The Stern Review has appeared and HE wonks are rushing back to the laptops they had just powered down for the briefest of summer holidays. So here are my thoughts, based on a skim reading of the report, and also the helpful comments on Twitter from the following: Emilie Whitaker @Dr_EmWhitaker , Steven Jones @StevenJones_MCR David Wright @WrightDW Daniel Grey @djrgrey Mike Ratcliffe @mike_rat and James Wilsdon @jameswilsdon.
It is clear that Stern endorses the continuation of the REF. This is no mutinous denunciation of research assessment. But then that was never in the terms of reference with its forecast of ‘future iterations of the REF’. He has, though, proposed fixes to escalating costs, institutional gaming and some of the impediments to providing a true picture of UKHE research, such as requiring a demanding output-impact case study ratio and ‘selectivity’ of individuals submitted for assessment. There is also a welcome focus on support for interdisciplinarity which many have felt was overlooked in REF2014. Derek Sayer’s important criticism that the REF is a parochial and navel-gazing exercise is addressed; at last, international researchers are to be invited onto panels (Para 109).
One of the stated imperatives of Stern is to reduce the workload of the exercise. He recommends a strong reduction in the average number of ‘outputs’ submitted per faculty member (Para 69) which at this point is looking like a baseline of 2, or even fewer. There will still be sampling of outputs by unit of assessment (Para 71). One more priority is to reduce gaming of the system, and to this end Stern has recommendations about who owns ‘outputs’, and an end to ‘selectivity’.
The most radical of the recommendations in terms of its implications for current practices is that there should be no portability of research ‘outputs’. Stern feels that they should remain returnable by the HEI which ‘helped to produce’ them. This raises the issue of who owns research ‘outputs’ and is guaranteed to cause indignation among the more mobile academics, and also Early Career Researchers who may have had a series of short-term contracts at different universities. It would, however, reduce the likelihood that avaricious institutions would poach individual researchers if they were entitled only to ‘outputs by the individual that have been accepted for publication after joining the institution’ (Para 74). There is no doubt that this will hit the perceived ‘marketability’ of individual academics, but perhaps Stern has rather harshly assumed that the only reason academics leave universities is because of their own ‘rent-seeking behaviour’.

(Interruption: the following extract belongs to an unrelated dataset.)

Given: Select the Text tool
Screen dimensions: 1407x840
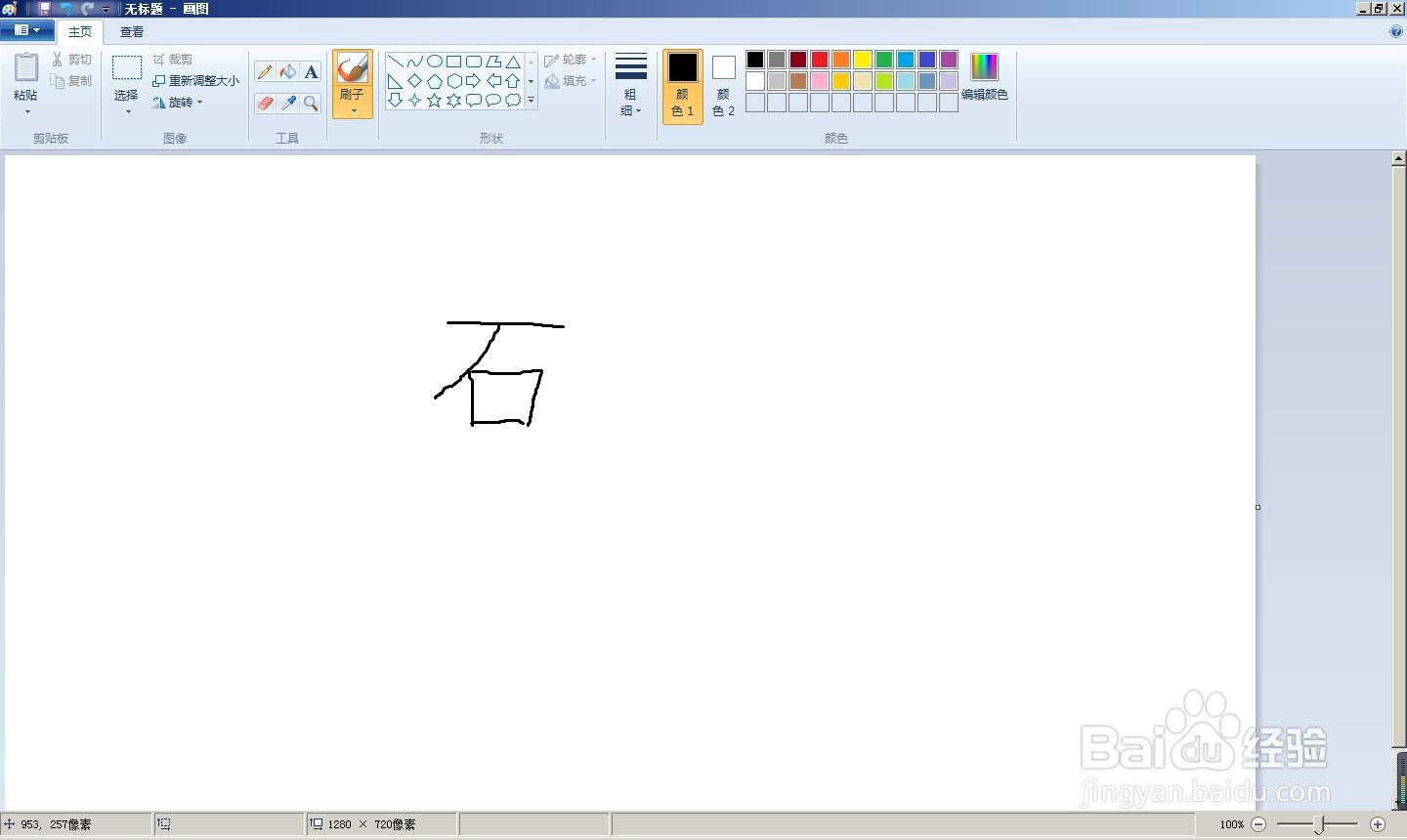Looking at the screenshot, I should 311,71.
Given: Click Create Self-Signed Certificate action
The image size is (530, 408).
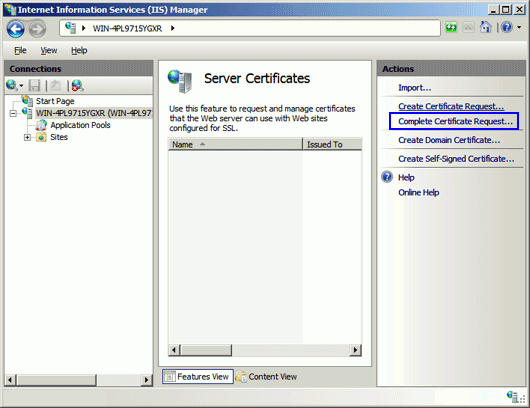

Recommendation 1 is that all research-active staff should be returned in the REF, noting that ‘exclusion and the associated stigma are being driven by factors that are not wholly related to the quality of an individual’s research contributions and potential’ (Para 64). While this is commendably inclusive, and recognises that excellence in research may be found anywhere, it might also act as an incentive for universities to reassign staff to career-limiting teaching-only contracts. This fear is mitigated by the recognition that the proposed TEF looks favourably on research-led teaching (Para 112). Like other high-level communications and policy documents, the Stern Review also presupposes the implementation of the TEF, even though (in July 2016) this proposal is still being debated in parliament.
There seems to be some sanity at last on the notion of research impact. This should be based more generally on research activity, and not dependent on particular ‘outputs’. Also, assessment of impact need not be confined to socio-economic impact as it was for REF2014. Stern recommends that it ‘should also include impact on government policy, on public engagement and understanding, on cultural life, on academic impacts outside the field, and impacts on teaching’ (Recommendation 7).
From my reading, I felt my antenna twitch at a couple of potential Trojan Horses. Stern allows scope for the use of metrics, while cautiously invoking James Wilsdon’s ‘Metric Tide’ report of a year ago. Once metrics are allowed to stand as proxies for the health of a unit, then inevitably this lends permission for greater infiltration.
Indeed, the primary way the research environment will be assessed will be via metrics (Para 48). It seems perverse not to allow for a qualitative statement in this particular area. One wonders how an environmental template based on metrics will facilitate the ambition to capture ‘the contribution that its academics make to the wider academy (‘academic citizenship’)’ (Para 88). Recommendation 4 states that panels should continue to assess on the basis of peer review but may supplement this with metrics, as long as they are transparent about their use (Para 105).
Sadly, there is no recommendation to commit institutions to become signatories of the San Fransisco Declaration on Research Assessment. HEFCE is currently a signatory, although in a rather insouciant way. Instead, Stern invokes an aspiration to standardise the metrics supplied to various bodies whose incompatibility currently stands in the way of more widespread use. There seems to be an invitation to UKRI to become the overlord in this integration of research metrics (Para 107). Will they, too, sign DORA?
The REF needed a stern review, and it has got it. It offers enough clarity to subdue even the most feverish of vice-chancellors for a weekend. It seems to be informed by principles of parsimony and lean management in contrast to the speculative profligacy of the White Paper’s TEF. If we must live with the REF, an ‘iteration’ whose more rapacious and distorting inclinations have been curtailed is preferable.